Conveni Pizza

Students: Yoeri van Polanen, Luthfiandra Ardana, Dennis Velthuijzen, Muhammad Gamal Alfauza

Lessons learned

The robotlab had several limitations that changed our simulated setup from the setup at Conveni:

  • There is one small robot arm available with limited reach and cannot reach the ground.
    • It was decided to use the crates and dolly as offset instead of a block to ensure that any movements of the dolly’s and crates would be simulated.
  • There is limited space in the robotlab.
    • Only a dolly and 10 crates were brought in for testing. The official setup has rollies (double sized rollies) and about 44 crates total.

This caused our setup to be a lot smaller than the one at Conveni.

In the program you can enter the amount of crates available for testing purposes and the program only works for dollies at the moment. In practice, with a bigger robot arm, you could set the amount of crates in each cycle to a static 22 crates for one side of the rolly and rerun the program again with an offset for the next 22 crates.

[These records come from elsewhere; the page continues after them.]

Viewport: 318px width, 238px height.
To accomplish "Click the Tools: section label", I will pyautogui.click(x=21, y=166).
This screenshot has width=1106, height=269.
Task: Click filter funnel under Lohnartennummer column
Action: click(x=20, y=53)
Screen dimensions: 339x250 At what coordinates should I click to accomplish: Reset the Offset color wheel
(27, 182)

The program allows the user to set the time taken for each movement action, allowing the robot to scale it’s speed automatically to different distances caused by height difference at the pickup and dropoff points. However, this speed is limited by the maximum speed hardcoded in the robot. The current maximum speed is around 12 seconds per crate. (2 pizza’s per crate, 6 seconds per pizza. A total of 10 pizza’s per minute.)

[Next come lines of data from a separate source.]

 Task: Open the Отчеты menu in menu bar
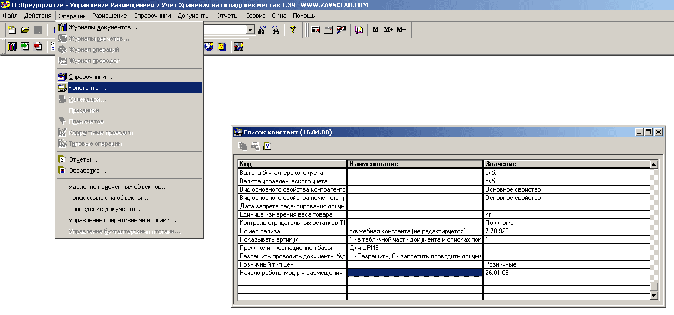pos(227,16)
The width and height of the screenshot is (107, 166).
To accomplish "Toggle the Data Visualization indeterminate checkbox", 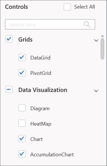I will click(9, 89).
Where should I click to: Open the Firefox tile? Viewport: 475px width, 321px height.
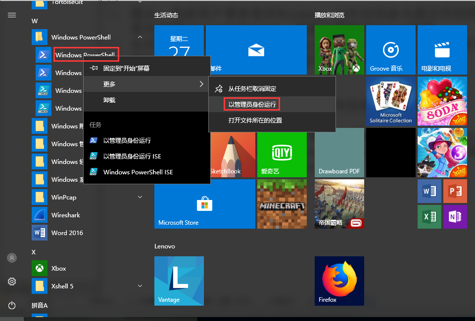(x=339, y=281)
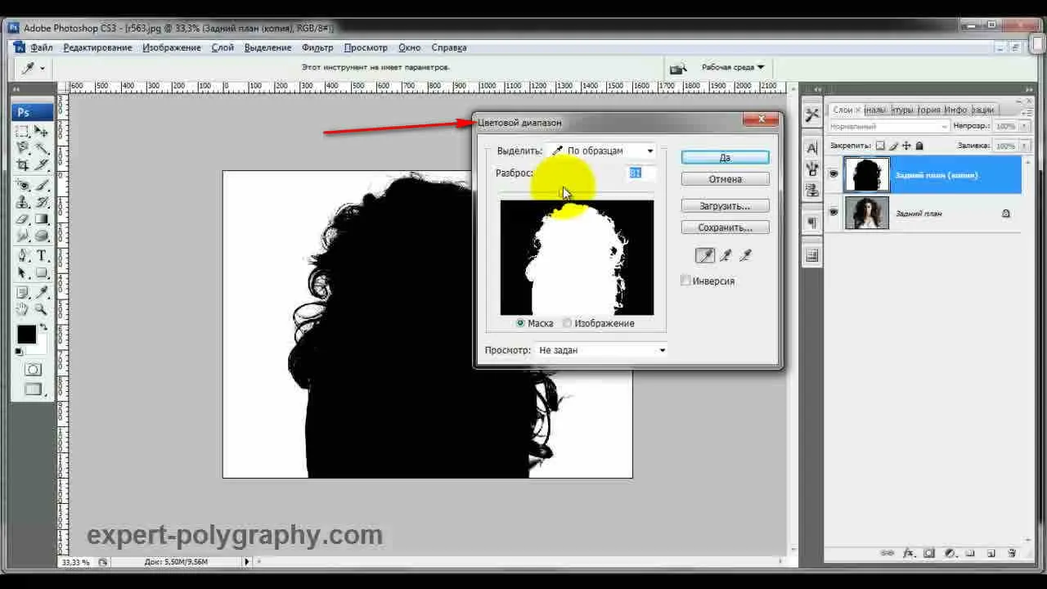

This maximum speed also prevents us from completing the preferred speed of 24 pizza’s processed per minute. As maximum torque, acceleration and collision errors occur and certain processes, like the crate locking in place with gravity and the pizza’s falling into the crate take time.
To solve this issue, either the maximum speeds of the robot need to be much higher and optimized, or a secondary arm needs to be used.

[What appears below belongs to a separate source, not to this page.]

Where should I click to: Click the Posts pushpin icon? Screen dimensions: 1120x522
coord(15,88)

Another problem that occurred is that the second pizza is not allowed to ‘slide over’ the first pizza when coming off the conveyor belt. The sliding action can cause the second pizza to get stuck on the first pizza, preventing it from falling into the crate properly. To solve this, we first catch the first pizza. Afterwards we move the crate under the conveyor belt to catch the second pizza.
Then we slowly move the crate backwards to make sure the second pizza is in the crate properly.

To help with the catching process and the reduced pizza’s per minute speed, a buffer was added to the conveyor belt. However, it was discovered that the robot computer (PLC) only outputs 24VDC voltages for signals, switches and other external components. This can be brought down with a single 24VDC to 5VDC converter, but a second one converter cannot be connected. The robot will give out errors then. This may be a bug in the Doosan system. A workaround was made with relays.

Lastly, the robot movement of the robot arm causes the table it is attached to to move slightly when in use. This forced us to attach the pickup point and the dropoffpoint to the table to move with the robot. In a practical scenario, a bigger robot arm just needs to be bolted to the ground and the pickup and dropoff points need to have clear slots for the rollies to slot into.

To summarize:

  • The simulated setup is smaller due to space constraints and limited robot arm reach.
  • The program has been made modular to easily handle more or less crates.
  • The program can automatically change it’s movement speeds depending on the required distance to travel.
  • The speed of the process cannot reach the preferred 24 pizza’s per minute due to limitations of the robot speed and available tools.
    • The current maximum speed is 10 pizza’s per minute.
    • Perhaps a second arm or faster robot can resolve this.
  • The pizza’s are very bad at sliding over each other, so the crate must be placed under the conveyor belt to catch the second pizza.
  • The robot PLC outputs only 24VDC. Scaling down this voltage can be done, but is hard due to a possible bug in the Doosan system.
  • The pickup and dropoff points need to be fixed and calibrated for the first setup. The robot arm must also be bolted to the ground.